---------- TRECHO DO TEXTO ----------
Os subscritores diziam que não podiam compactuar "com quem quer que seja, mesmo que sejam também juízes, felizmente uma minoria, que ataque publicamente o ex-colega que teve inédito sucesso, mesmo se considerado o trabalho em termos mundiais, levando poderosos à cadeia para pagar por seus crimes".

O manifesto foi coordenado pelo juiz Paulo César Ribeiro Meireles, do Tribunal de Justiça de São Paulo, primeiro magistrado a assinar o documento.

INDEPENDENTES E BOLSONARISTAS

Em 2016, Meireles foi um dos membros da chapa "Magistrados Independentes", liderada pelo juiz Michel Curi e Silva, de Minas Gerais, que concorreu à presidência da AMB (Associação dos Magistrados Brasileiros), quando foi eleito para dirigir a maior associação de juízes o paulista Jayme Martins de Oliveira Neto.

Junto com Meireles, eram candidatos a vice-presidente, entre outros, os juízes bolsonaristas Eduardo Luiz Rocha Cubas, de Goiás, e Ludmila Lins Grilo, de Minas Gerais.

Em 2018, o deputado federal Eduardo Bolsonaro (PSL-SP) e o juiz federal Eduardo Cubas filmaram um vídeo, em frente ao Tribunal Superior Eleitoral, questionando a segurança e a credibilidade das urnas eletrônicas. O magistrado foi acusado de pretender tumultuar as eleições.
---------- CONJUNTO DE DADOS ----------
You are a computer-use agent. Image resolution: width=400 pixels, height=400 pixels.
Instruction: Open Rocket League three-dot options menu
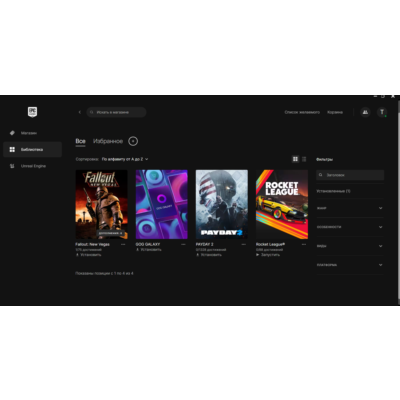click(x=304, y=244)
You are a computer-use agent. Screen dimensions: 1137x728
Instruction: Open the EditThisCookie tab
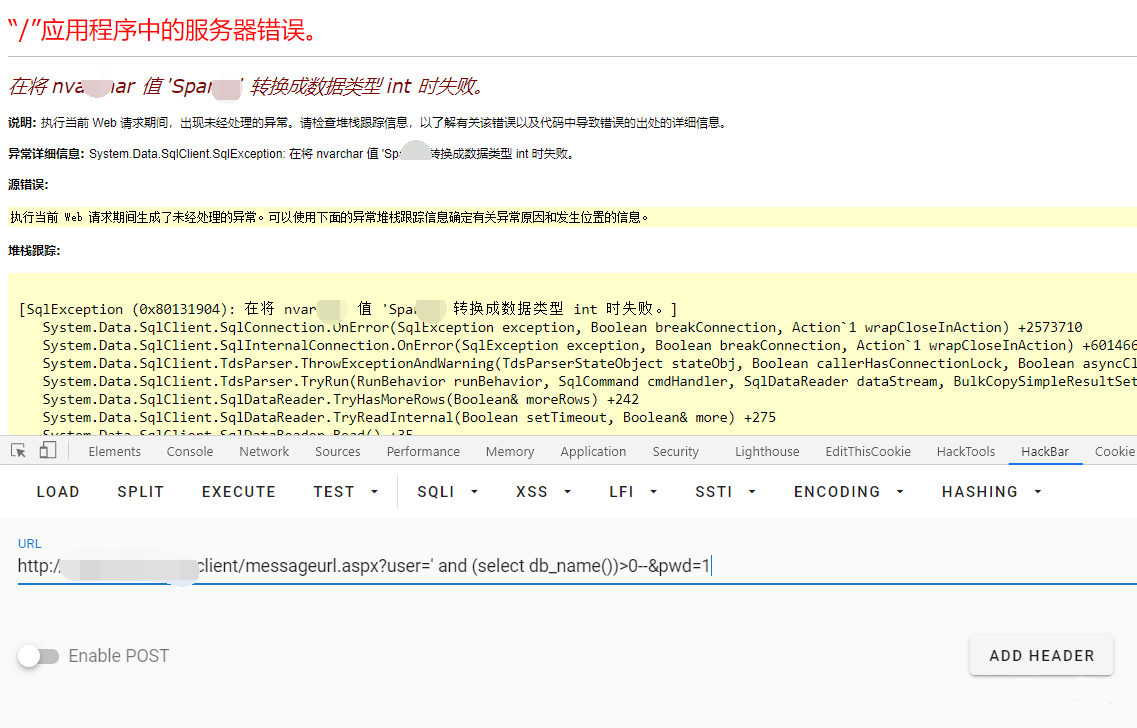pos(868,452)
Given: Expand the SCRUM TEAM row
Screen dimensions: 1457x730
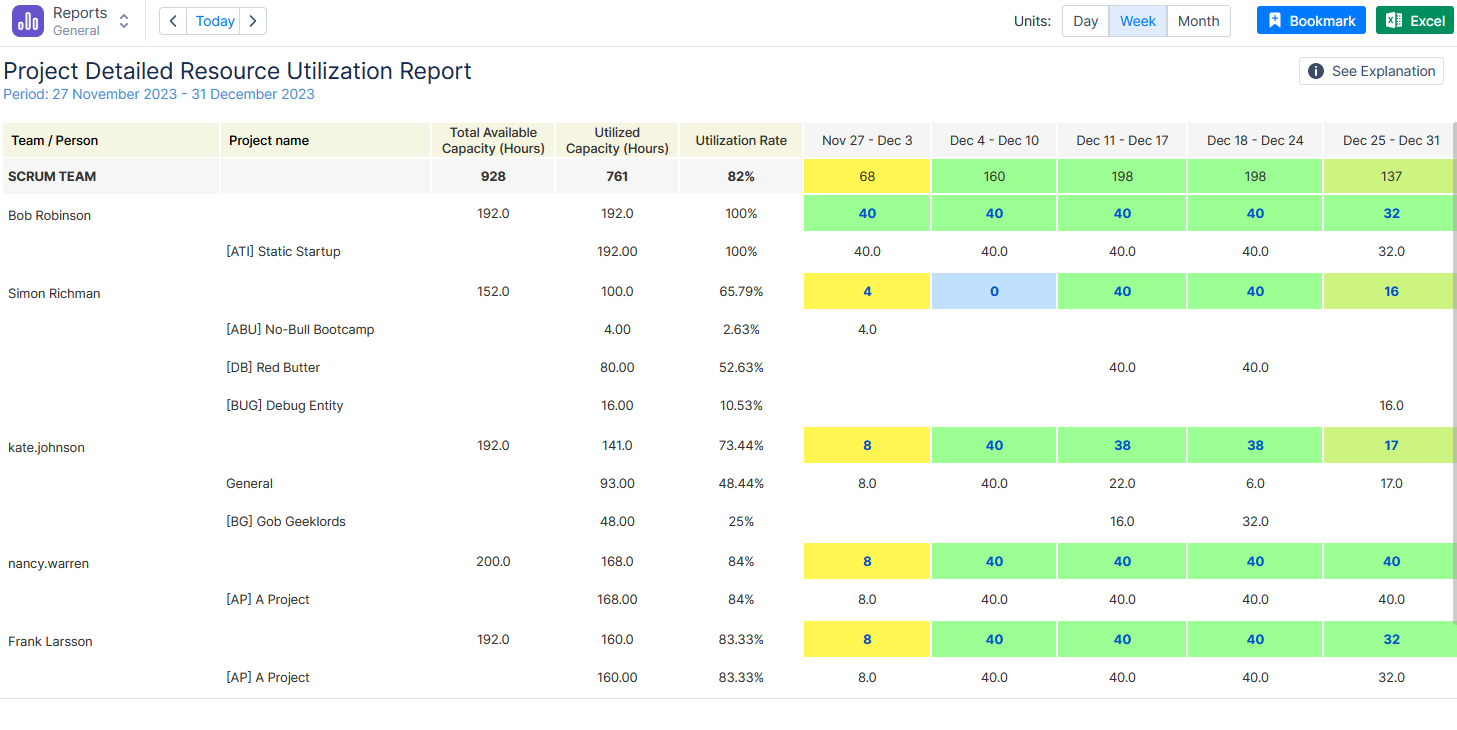Looking at the screenshot, I should point(52,177).
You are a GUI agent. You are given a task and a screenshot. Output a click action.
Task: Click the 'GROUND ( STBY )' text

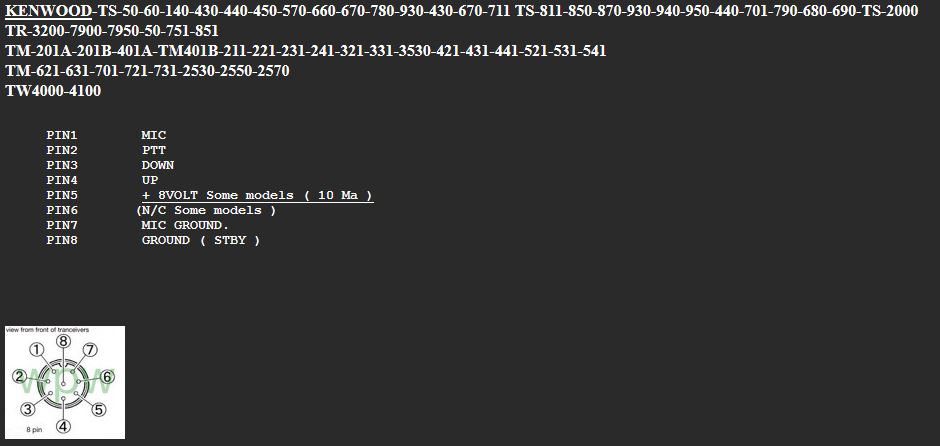[200, 240]
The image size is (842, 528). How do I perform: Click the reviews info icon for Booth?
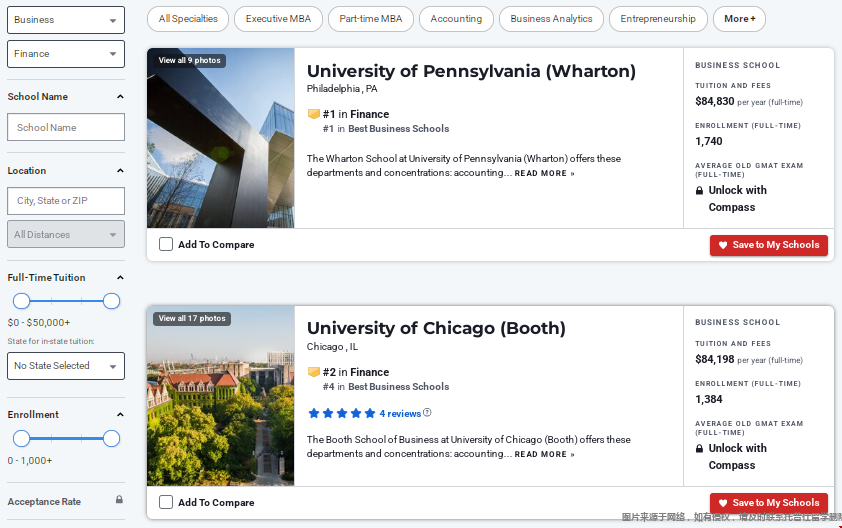click(427, 412)
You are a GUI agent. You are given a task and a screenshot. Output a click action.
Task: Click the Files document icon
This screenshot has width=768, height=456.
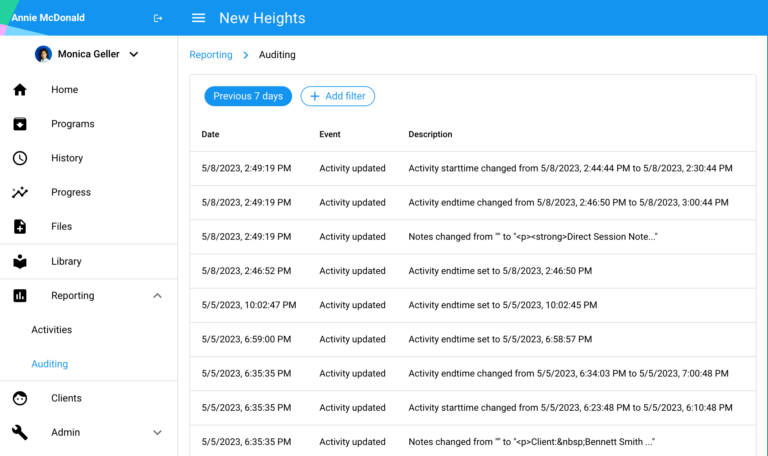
----------
Retome o texto sobre o manifesto dos magistrados e dê continuidade a ele logo após a última frase apresentada. A listagem foi tirada de outra fonte.

Em junho de 2020, Cubas apoiou a indicação do ex-ministro da Educação Abraham Weintraub para um cargo no Banco Mundial.

A juíza Ludmila Grilo foi acusada de estimular em vídeos, fotos e em redes sociais as aglomerações e o descumprimento do uso de máscaras anti-Covid, violando a Loman e o Código de Ética da Magistratura.

O QUE PENSA O INSTRUTOR

Em 2018, Sormani apresentou dissertação de mestrado na Faculdade de Direito da USP sobre o tema "A necessidade de publicidade na apuração de crimes envolvendo agentes públicos". A orientadora foi a professora Janaína Paschoal, do Departamento de Direito Penal, e deputada filiada ao PSL (Partido Social Liberal).

Na dissertação, Sormani comenta a Operação Castelo de Areia, o mensalão e a Operação Lava Jato, para "demonstrar que a ampla publicidade realmente tem um impacto no sentido de garantir o avanço da marcha processual".

Ele entende que "a melhor forma de se garantir a imparcialidade do Judiciário não é por meio de limitações à publicidade processual ou restrições à atuação dos meios de comunicação, mas fortalecendo a independência dos magistrados e suas prerrogativas, qualidades que, paradoxalmente, ao contrário do que no curtíssimo prazo possa parecer, são minadas, no longo prazo, pelo chamado ativismo judicial, o qual, a despeito de envaidecer alguns juízes ou de ser simplesmente negado por outros, precisa ser combatido".

"A verdadeira independência funcional não pode ser desvirtualizada e utilizada como justificativa para veiculação de idiossincrasias ou ideologias, por mais que se pretendam nobres", escreveu Sormani.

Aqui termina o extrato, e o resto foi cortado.